By Prof. John G. Kemeny (Mathematics).Englewood Cliffs, N. J.: Prentice-Hall,Inc., 1964. 163 pp. $4.95.
This stimulating and provocative little book is highly recommended to anyone who is even slightly interested in problems related to education or computers - and that includes nearly everybody. Author John Kemeny makes reading on some rather deep and controversial topics a pleasure, for he combines a knack of stating ideas simply and lucidly with a liberal mixture of surprise and humor. For example, he likens the computer as an extension of man's brain to the bulldozer as an extension of his brawn.
During this evening with Professor Kemeny, the reader will find himself on a conducted tour of the author's thoughts and actions in three of his favorite haunts, mathematics, education, and computers, with frequent flag stops at a fourth, sports. The trip touches on episodes of the recent past - his six-week trip as a missionary (mathematical), and a look behind the scenes in the development of Dartmouth's famous threecourse three-term program. It contains many critical views of the present - an attack on unimaginative and outmoded curriculum and teaching methods in our schools together with proposed changes, and caustic comments about how undue emphasis on research is taking college teachers away from teaching. It grants some remarkable glimpses into the future - the education of the wellrounded egghead, and the amazing computerized library of 2000 A.D.

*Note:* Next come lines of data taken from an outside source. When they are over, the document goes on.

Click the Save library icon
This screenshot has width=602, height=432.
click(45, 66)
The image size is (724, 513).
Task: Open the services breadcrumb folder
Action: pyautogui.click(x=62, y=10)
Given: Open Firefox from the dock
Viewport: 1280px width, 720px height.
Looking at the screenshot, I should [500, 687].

Professor Kemeny permits no sacred cows (except for the Brooklyn Dodgers). He attacks high school teachers, deans, city planners, and the National Science Foundation. His ability as a seer has been demonstrated in that many of his suggestions have already come to pass. Though even at Dartmouth we have not yet inaugurated the Kemeny Plan for Well-rounding (q.v.), the recent changes in the distributive requirement and the opportunity for students to enroll in two courses per year without a recorded grade (the "pass-fail" option) go a long way toward implementing it. And the Dartmouth Computation Center is a marvelous monument to the optimistic picture painted in the last chapter of the book.

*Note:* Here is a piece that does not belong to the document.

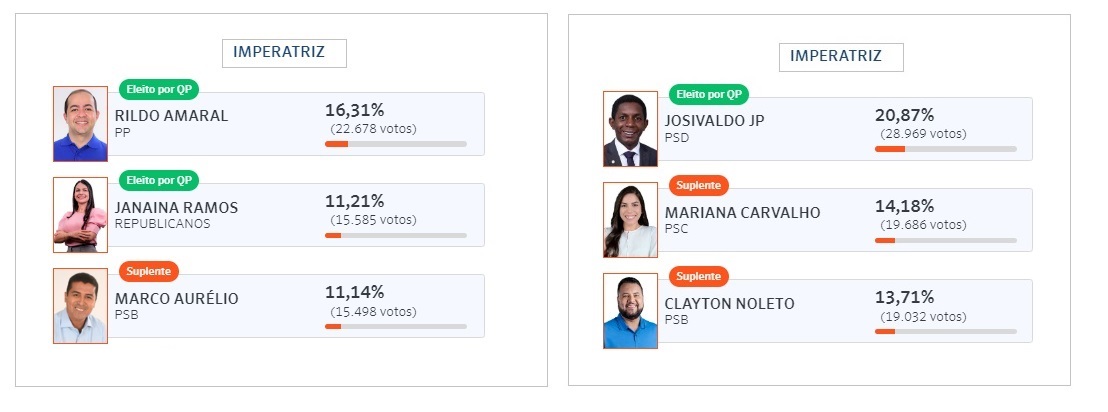Click Janaina Ramos's candidate photo
This screenshot has height=412, width=1108.
click(x=80, y=215)
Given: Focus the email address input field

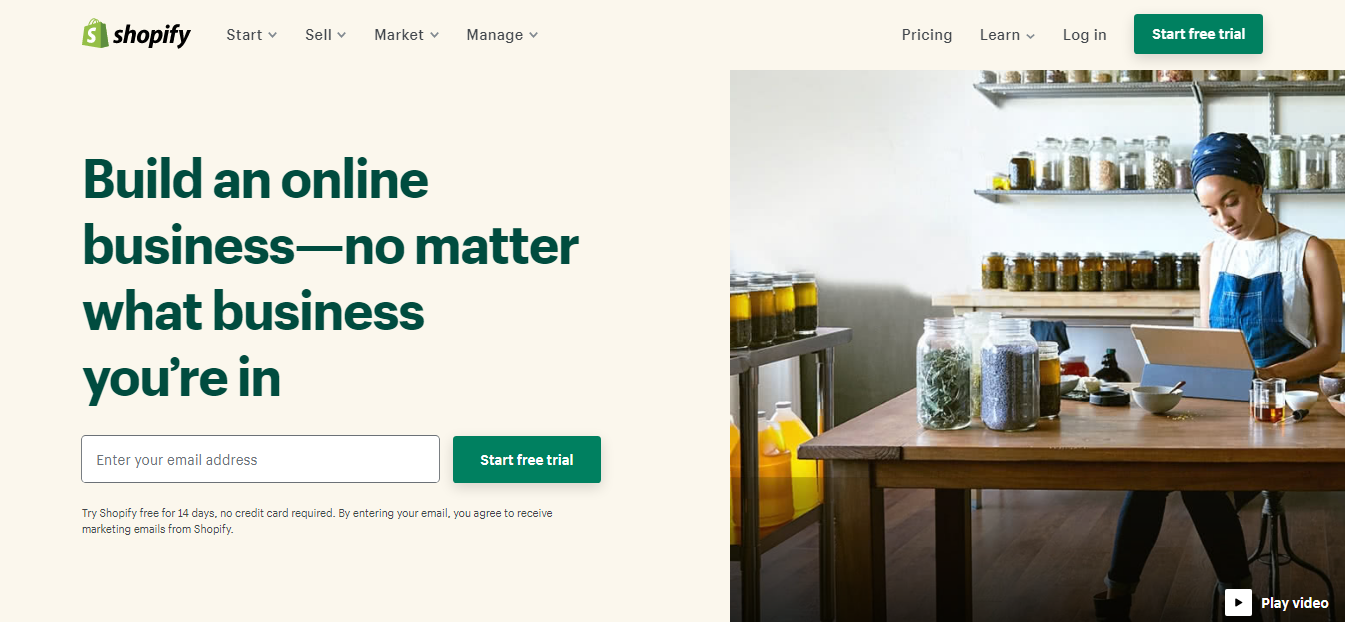Looking at the screenshot, I should (260, 460).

To read these random essays is to share the intimate views of their author. Although presented in a convincing and stimulating way, these views are so provocative and in some cases so radical that hardly anyone will agree with all of them. Yet they will cause the reader to think critically about his own and the author's ideas.
Do not turn away from this book because its author is a mathematician. It was written for all to read and ponder.